To skip ahead, the answer is yes (to some extent).
I tested this idea empirically with Rishabh Misra's news category dataset on Kaggle, which has a sample of ~210,000 HuffPost articles across 42 categories. The categories vary a lot in how many articles they contain, so let's focus on the top 12 (all with > 5,000 articles).
(As a sidebar - finding an appropriate benchmark dataset for this test ended up being quite difficult. There are plenty of benchmark samples for news text classification, but they often only contain article text and category labels - no URLs or other metadata. AG's corpus of news articles is a widely-used exception, but it has its own shortcoming for this task. Rather than article page URLs (which often have informative slugs about the content of the story), this corpus has links from RSS feeds (which are often just a string of characters that get redirected to an article page). It's not possible, in many cases, to resolve the canonical URLs, because the RSS links have rotted away in the years since data collection. So, while the news category dataset is limited to a single outlet, it does have the requisite metadata for this prediction task.)
I tested four models on this dataset. For one, I attempted to replicate the approach outlined in the CCR paper. However, HuffPost’s URL schema doesn’t contain category labels, so this model just uses a Naive Bayes classifier on TF-IDF vectorized article headlines. For the other three, I used BERT fine-tuned for classification, with variations of input text snippets: Headlines, brief excerpts, and URL paths.
Looking at the performance graphs, the URL classifier does shockingly well - better than the more fully-fledged, written-for-humans text snippets from the articles. Relying solely on the paths of articles is not only a reasonable approach - it may be the optimal classification approach in some cases. From these results, the more text that gets provided as input, the worse it performs on the classification task. This holds true even with increased training epochs on longer text inputs, and for the Naive Bayes classifier.
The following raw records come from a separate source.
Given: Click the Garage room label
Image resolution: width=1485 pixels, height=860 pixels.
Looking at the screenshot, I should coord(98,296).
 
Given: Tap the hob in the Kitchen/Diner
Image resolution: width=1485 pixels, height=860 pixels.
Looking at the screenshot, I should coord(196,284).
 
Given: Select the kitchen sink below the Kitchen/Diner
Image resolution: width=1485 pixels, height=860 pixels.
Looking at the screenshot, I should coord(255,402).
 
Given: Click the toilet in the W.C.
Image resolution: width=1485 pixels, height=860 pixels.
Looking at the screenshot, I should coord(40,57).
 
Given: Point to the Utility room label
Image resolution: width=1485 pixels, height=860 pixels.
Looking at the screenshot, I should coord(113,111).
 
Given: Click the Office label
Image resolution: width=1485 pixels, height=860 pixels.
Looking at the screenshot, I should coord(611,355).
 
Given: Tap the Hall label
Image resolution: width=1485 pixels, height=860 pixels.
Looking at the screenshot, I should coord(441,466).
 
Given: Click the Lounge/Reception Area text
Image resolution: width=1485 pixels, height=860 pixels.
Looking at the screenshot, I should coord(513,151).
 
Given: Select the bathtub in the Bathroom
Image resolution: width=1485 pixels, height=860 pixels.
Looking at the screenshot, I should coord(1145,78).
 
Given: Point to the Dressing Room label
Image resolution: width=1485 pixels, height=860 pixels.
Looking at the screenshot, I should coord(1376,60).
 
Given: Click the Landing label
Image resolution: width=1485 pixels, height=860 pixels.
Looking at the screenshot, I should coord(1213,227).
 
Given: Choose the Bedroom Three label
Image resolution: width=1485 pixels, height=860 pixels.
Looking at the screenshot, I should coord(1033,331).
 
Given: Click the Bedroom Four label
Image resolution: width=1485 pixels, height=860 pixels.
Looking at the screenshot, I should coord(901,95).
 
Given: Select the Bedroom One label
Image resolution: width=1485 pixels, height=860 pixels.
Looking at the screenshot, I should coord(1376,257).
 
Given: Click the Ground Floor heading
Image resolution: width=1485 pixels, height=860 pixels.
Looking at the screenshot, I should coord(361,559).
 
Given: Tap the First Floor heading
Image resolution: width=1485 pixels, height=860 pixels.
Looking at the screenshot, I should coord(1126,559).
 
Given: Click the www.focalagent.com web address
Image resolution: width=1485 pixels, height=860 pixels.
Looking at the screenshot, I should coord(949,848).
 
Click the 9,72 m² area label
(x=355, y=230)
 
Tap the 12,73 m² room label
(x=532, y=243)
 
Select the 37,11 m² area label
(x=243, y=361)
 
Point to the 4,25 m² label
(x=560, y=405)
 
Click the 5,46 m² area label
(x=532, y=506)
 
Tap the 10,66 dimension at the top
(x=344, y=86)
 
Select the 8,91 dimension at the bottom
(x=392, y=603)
There are obviously many factors to consider before rolling out this approach in a real-world application: How much information do the URLs in your sample contain? What model architecture will you use, and can you swing a longer training run that might better pick up on a larger text snippet? But URLs clearly offer an effective starting point.
Before wrapping up, I want to briefly discuss why this should work at all. News URLs often consist of some combination of hierarchical taxonomy, human-readable text, and unique record identifiers. Consider these examples, from The Verge and Politico:
https://www.theverge.com/24057063/neck-reading-light-review-book-night-dark
https://www.politico.com/news/magazine/2024/02/03/us-iran-proxy-war-00139445
Numerical identifiers are obviously less useful, but everything else conveys information about the topic and contents of the piece. And in some ways, this information can be a better signal than a larger snippet of text - it distills the crux of the piece into a few keywords, preemptively filtering out noise that might degrade model performance.
Does this suggest that we should all be running NLP on news article URLs every time we want to know something about them? I don't think so - there's a lot of variation in slug format, in the taxonomy of paths, and in how well they might map to what we want to know about the article they represent. But I do think this approach represents an interesting exercise in shrinking down language modeling. Rather than basing our predictions on every available scrap of text, we're paring down to smallest possible signal from source data. I think this represents a broader balance to strike within language modeling, finding the equilibrium between model sophistication and dataset size that makes these kinds of tasks both tractable and accessible.